— start of RECORDED DATA —
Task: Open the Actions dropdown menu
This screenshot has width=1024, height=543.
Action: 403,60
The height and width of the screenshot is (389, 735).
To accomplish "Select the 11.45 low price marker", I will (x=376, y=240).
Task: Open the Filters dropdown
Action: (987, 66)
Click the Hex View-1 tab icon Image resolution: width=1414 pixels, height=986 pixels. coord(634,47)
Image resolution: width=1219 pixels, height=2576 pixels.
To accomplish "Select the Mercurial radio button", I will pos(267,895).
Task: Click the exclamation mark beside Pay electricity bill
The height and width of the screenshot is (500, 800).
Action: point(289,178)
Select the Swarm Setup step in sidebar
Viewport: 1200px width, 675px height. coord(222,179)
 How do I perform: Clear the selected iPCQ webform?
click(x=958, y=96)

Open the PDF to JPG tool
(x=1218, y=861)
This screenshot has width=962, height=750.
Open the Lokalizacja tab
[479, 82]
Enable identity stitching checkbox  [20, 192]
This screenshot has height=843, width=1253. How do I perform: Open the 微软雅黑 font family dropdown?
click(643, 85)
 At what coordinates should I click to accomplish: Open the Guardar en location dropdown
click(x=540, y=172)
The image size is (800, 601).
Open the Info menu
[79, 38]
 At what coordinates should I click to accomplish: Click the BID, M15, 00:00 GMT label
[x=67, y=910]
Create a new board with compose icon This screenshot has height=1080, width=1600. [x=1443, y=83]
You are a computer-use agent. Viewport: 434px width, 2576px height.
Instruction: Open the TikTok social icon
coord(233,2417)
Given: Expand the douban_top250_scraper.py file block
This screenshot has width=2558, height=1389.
— end of RECORDED DATA —
▶ _STATED PROBLEM_
Reproduce the data word for word, beginning with its first line and stopping after the line that contains "Viewport: 1200px width, 675px".

▶ _ANSWER FOR THE TASK_
Task: Open the Actions dropdown menu
This screenshot has width=1024, height=543.
Action: 403,60
The height and width of the screenshot is (389, 735).
To accomplish "Select the 11.45 low price marker", I will (x=376, y=240).
Task: Open the Filters dropdown
Action: (987, 66)
Click the Hex View-1 tab icon Image resolution: width=1414 pixels, height=986 pixels. coord(634,47)
Image resolution: width=1219 pixels, height=2576 pixels.
To accomplish "Select the Mercurial radio button", I will pos(267,895).
Task: Click the exclamation mark beside Pay electricity bill
The height and width of the screenshot is (500, 800).
Action: point(289,178)
Select the Swarm Setup step in sidebar
Viewport: 1200px width, 675px height. coord(222,179)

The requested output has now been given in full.